Se interrumpía bruscamente como las otras.
«Monsieur, ningún ciudadano honorable puede quedarse sin hacer nada viendo cómo es despreciada la sociedad por».
Sólo en una había ido más allá del primer párrafo.
«Se ha cometido un crimen y el autor disfruta de total impunidad. Ningún hombre honesto puede quedarse parado contemplando esta situación sin intentar repararla, pero la acción únicamente puede instigarla la autoridad competente.
»Si usted se compromete a respetar mi anonimato, puedo indicarle la manera en que puede encontrar pruebas y no le pido más recompensa que ver que se hace justicia».
Vera había terminado y estaba apilando los platos en el fregadero. Castang ojeó las restantes, que no le aportaron nada más, y las contó. Once. La primera fechada nueve días antes. Dos veces encontró dos con la misma fecha, y una vez tres. La escritura era pulcra y regular en todas. No había tachaduras ni tampoco faltas de ortografía, faltas de puntuación o errores gramaticales.
—¿Y bien? —dijo como si pretendiera sentir indiferencia.
Vera también lo hacía; estaba examinando las descoloridas y raídas cortinas, muy serena, calmada y sosegada. De repente empezó a sonreír abiertamente.
—Tenías toda la razón. Ha habido un crimen.
—Ha habido varios.
—Y Richard no quería hacer caso, y lo rechazó desdeñosamente, y ahora no tendrá más remedio que comerse su chaleco.
—No, le estás juzgando mal, interpretándolo de una manera ligeramente equivocada. Él sabe que hubo un crimen. Lo que a él no le gusta, ni le gusta al juez, ni a mí, son las cosas que no se pueden demostrar. ¿Qué crimen? ¿Dónde, cómo, por qué? No sabemos nada.
—Todo lo contrario, nosotros, tú también, sabemos mucho.

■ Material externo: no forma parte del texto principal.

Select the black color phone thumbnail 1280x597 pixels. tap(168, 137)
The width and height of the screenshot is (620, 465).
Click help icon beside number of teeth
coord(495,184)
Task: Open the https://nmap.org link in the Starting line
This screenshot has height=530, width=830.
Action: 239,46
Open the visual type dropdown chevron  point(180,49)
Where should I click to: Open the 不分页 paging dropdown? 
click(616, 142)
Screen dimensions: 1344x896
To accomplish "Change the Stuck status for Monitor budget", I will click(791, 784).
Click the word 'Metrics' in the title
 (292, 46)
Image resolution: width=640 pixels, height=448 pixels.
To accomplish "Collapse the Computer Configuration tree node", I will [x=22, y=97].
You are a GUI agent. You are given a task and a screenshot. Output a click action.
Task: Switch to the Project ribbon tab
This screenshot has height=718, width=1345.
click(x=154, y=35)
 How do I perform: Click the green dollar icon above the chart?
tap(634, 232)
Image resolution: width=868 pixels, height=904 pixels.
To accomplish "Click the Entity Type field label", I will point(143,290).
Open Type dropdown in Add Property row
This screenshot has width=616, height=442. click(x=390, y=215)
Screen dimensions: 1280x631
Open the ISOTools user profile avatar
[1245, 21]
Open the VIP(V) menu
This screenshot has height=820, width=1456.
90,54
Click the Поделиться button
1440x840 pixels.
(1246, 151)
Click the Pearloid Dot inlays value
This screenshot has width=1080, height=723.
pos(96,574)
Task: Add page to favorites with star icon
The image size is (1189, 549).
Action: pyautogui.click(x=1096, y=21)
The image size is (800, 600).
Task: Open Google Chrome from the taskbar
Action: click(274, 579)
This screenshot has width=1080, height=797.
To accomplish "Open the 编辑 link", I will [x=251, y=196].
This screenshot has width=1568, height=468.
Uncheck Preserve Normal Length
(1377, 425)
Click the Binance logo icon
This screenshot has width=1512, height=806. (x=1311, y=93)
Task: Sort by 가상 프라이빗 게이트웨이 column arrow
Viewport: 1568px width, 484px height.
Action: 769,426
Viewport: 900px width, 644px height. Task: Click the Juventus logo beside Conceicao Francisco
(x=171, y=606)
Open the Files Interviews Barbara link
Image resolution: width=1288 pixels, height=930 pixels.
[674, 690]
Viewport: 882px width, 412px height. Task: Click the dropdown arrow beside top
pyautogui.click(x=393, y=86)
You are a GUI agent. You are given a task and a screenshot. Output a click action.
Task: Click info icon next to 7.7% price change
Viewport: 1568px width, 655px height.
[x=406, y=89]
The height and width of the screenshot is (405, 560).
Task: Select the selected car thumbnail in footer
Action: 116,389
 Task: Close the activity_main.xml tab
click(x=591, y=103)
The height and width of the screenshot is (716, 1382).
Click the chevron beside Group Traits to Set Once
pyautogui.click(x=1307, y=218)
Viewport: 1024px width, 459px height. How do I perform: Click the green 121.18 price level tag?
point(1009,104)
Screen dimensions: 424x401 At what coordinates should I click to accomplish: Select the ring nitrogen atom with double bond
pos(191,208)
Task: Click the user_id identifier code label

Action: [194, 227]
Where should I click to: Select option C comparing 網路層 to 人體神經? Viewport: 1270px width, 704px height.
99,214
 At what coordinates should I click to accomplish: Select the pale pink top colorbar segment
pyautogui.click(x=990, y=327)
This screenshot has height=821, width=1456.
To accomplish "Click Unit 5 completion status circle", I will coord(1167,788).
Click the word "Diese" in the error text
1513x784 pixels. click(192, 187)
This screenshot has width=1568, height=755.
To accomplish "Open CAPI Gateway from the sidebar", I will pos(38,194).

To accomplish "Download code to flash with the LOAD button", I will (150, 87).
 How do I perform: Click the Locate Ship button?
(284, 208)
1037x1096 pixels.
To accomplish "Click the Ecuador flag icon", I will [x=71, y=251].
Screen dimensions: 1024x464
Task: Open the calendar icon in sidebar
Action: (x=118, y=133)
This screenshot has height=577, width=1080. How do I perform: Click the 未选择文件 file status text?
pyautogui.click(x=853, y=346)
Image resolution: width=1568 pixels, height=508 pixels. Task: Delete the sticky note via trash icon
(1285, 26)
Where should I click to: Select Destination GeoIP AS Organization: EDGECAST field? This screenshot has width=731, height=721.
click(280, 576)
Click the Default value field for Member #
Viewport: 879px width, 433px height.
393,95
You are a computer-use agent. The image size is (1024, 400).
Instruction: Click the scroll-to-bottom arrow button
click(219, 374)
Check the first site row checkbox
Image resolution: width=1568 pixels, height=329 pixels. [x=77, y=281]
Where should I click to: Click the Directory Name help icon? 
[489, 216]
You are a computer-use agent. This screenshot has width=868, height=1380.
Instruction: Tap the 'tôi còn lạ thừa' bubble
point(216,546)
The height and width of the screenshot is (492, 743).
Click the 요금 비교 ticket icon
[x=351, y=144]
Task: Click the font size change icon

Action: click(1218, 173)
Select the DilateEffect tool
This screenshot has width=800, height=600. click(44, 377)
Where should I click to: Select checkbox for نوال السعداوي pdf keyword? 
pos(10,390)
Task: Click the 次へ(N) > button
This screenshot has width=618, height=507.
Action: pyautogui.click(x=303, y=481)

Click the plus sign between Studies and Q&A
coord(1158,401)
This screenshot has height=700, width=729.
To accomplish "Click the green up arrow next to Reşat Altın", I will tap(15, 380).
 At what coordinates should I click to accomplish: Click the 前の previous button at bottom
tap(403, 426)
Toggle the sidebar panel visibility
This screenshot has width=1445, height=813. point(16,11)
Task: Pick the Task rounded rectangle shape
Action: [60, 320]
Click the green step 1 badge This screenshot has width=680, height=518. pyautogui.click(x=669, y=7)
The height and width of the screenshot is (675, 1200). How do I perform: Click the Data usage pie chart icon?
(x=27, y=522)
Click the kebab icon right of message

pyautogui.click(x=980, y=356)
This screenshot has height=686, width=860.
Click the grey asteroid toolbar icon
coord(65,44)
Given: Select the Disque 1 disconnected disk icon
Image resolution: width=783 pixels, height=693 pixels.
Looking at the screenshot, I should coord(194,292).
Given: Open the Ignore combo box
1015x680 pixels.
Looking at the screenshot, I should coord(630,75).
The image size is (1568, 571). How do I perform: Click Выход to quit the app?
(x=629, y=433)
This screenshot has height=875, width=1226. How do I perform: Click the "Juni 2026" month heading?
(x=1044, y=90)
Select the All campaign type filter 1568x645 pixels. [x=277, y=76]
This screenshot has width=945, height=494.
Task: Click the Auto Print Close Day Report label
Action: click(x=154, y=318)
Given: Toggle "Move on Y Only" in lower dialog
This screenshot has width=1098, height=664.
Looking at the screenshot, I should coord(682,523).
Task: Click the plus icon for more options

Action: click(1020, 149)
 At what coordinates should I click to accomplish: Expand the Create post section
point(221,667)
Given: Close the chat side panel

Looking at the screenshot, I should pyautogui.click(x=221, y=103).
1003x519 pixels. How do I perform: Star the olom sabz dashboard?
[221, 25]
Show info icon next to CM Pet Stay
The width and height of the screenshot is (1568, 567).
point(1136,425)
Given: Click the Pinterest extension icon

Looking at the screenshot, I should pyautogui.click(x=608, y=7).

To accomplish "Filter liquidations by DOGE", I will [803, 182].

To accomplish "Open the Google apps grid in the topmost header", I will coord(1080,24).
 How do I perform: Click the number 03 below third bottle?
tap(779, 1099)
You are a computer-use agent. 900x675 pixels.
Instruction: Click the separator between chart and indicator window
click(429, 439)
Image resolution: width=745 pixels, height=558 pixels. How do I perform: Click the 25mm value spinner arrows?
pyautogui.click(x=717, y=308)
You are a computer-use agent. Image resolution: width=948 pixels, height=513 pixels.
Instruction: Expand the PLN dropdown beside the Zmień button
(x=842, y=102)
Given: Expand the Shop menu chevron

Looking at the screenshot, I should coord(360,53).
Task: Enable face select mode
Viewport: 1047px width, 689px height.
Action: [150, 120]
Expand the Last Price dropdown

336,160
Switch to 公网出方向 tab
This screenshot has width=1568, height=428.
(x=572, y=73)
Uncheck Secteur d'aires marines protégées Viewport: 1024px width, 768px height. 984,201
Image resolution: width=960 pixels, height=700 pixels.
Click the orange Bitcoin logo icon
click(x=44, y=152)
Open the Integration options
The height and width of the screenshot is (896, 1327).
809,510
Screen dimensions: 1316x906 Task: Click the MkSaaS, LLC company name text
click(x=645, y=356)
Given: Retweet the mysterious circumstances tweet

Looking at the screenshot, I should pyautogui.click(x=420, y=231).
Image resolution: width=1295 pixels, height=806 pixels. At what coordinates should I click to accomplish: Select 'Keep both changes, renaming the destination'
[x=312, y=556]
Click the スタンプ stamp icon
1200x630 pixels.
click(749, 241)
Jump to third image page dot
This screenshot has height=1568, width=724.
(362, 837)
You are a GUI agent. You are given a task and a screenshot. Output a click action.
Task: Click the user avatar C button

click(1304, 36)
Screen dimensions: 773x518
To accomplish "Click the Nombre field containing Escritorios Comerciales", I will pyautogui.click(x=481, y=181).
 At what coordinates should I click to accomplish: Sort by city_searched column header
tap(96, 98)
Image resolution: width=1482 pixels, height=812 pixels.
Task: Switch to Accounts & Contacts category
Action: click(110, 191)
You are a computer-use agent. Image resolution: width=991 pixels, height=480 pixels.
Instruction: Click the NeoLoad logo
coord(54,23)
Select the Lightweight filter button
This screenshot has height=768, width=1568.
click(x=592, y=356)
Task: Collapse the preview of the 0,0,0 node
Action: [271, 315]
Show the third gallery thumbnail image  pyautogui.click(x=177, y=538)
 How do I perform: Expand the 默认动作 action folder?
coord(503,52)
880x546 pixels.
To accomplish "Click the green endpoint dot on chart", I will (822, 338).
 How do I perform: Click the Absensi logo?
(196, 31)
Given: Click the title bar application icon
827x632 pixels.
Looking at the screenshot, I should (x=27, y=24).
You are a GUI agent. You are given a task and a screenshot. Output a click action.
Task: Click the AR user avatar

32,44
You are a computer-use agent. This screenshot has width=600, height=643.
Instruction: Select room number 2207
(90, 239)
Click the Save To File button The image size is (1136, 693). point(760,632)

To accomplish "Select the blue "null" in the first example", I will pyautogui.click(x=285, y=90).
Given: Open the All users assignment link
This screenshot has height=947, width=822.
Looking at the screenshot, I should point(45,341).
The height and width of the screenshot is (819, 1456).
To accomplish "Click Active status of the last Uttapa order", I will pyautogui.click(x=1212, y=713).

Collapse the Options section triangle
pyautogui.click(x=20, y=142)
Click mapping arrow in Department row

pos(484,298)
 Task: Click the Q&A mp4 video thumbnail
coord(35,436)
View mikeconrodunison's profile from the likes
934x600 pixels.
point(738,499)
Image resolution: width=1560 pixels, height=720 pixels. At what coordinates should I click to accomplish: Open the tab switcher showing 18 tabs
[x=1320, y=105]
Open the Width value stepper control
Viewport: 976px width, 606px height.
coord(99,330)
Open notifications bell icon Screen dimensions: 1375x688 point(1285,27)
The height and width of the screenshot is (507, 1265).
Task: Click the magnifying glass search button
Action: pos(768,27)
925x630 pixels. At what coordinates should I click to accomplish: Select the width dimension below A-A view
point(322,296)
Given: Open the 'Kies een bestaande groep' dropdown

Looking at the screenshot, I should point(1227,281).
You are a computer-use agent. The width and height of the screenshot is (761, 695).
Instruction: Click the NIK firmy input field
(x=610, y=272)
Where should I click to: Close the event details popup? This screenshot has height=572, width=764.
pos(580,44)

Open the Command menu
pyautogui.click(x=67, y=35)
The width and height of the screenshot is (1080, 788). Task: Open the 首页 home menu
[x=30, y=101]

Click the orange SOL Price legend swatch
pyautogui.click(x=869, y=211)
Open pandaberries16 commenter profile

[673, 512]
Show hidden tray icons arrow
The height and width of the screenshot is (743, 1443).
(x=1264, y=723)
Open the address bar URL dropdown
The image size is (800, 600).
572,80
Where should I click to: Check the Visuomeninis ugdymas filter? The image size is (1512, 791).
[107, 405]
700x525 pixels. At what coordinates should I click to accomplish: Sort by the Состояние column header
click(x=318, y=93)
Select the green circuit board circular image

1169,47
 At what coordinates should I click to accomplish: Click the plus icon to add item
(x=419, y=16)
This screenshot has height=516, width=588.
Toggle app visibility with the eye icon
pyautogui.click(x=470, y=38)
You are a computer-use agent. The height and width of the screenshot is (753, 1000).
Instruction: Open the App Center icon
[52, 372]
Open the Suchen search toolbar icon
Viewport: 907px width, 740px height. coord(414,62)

—Bien. ¿Qué? Tómate tu tiempo, esquematiza. Y no lo digo sólo para demostrar que te doy ánimos. Tú verás dos veces más que yo, y no estoy fingiendo.
—De acuerdo. Auguste estaba terriblemente asustado, quería depositar su confianza en ti, no sabía como dirigírsete y escogió este método, pero descubrió que incluso ese era demasiado difícil para él. Era viejo e inseguro, y lo hizo lo mejor que pudo. Debe de haber cometido la imprudencia de confiarse a alguien, ya que le mataron.
—¿Quieres decir que se confió al criminal? ¿Chantaje?
—Claro que no; eso no concordaría nada con su forma de ser. Quizá fue al revés; alguien se confió a él. X. ¿El clochard? ¿No es más probable que el chantaje proviniera de ese lado?
—Mucho más probable, y concordaría mucho más con la forma de ser, pero no hagas hipótesis. Mantente en aquello que sabes.
—Sabía algo, digamos que de manera accidental, sobre un crimen. Se armó de valor, pero cada vez que intentaba escribirlo le parecía que estaba equivocado; que tú no te lo tomarías en serio, o que él saldría a relucir. Hubiera acabado contigo, pero se había acostumbrado tanto a pasar inadvertido y estaba tan habituado a que le trataran como si formara parte del mobiliario…; vivía en un círculo que se iba estrechando. Su propia hermana fingía que estaba chocho, y le avergonzaba ser sordo. De manera que se comportaba como si estuviera chocho y ya no sabía cómo evitar esa costumbre.
—¿Por qué guardó tantos borradores?
—Porque había una buena frase en cada uno, y esperaba que a base de leerlos finalmente acabaría expresándolo de la manera que quería.
—O quizá porque odiaba tirar cosas. Una pena que a pesar de tanto esfuerzo nunca consigue llegar al tema en cuestión. Existe una prueba y él la ha visto. Algo material, más que algo meramente visto u oído.
—Quieres decir que le mataron para recuperarla, más que para impedir que hablase.
—Uno no va muy lejos con este tipo de preguntas. La gente que mata, o está dispuesta a matar, no sigue necesariamente una lógica como la tuya o la mía. Esa persona corrió un riesgo enorme, al entrar en la casa.
A menos, pensó Castang, que fuera una persona cuya presencia en la casa no causara comentarios. No lo dijo; eso no haría más que asustarla.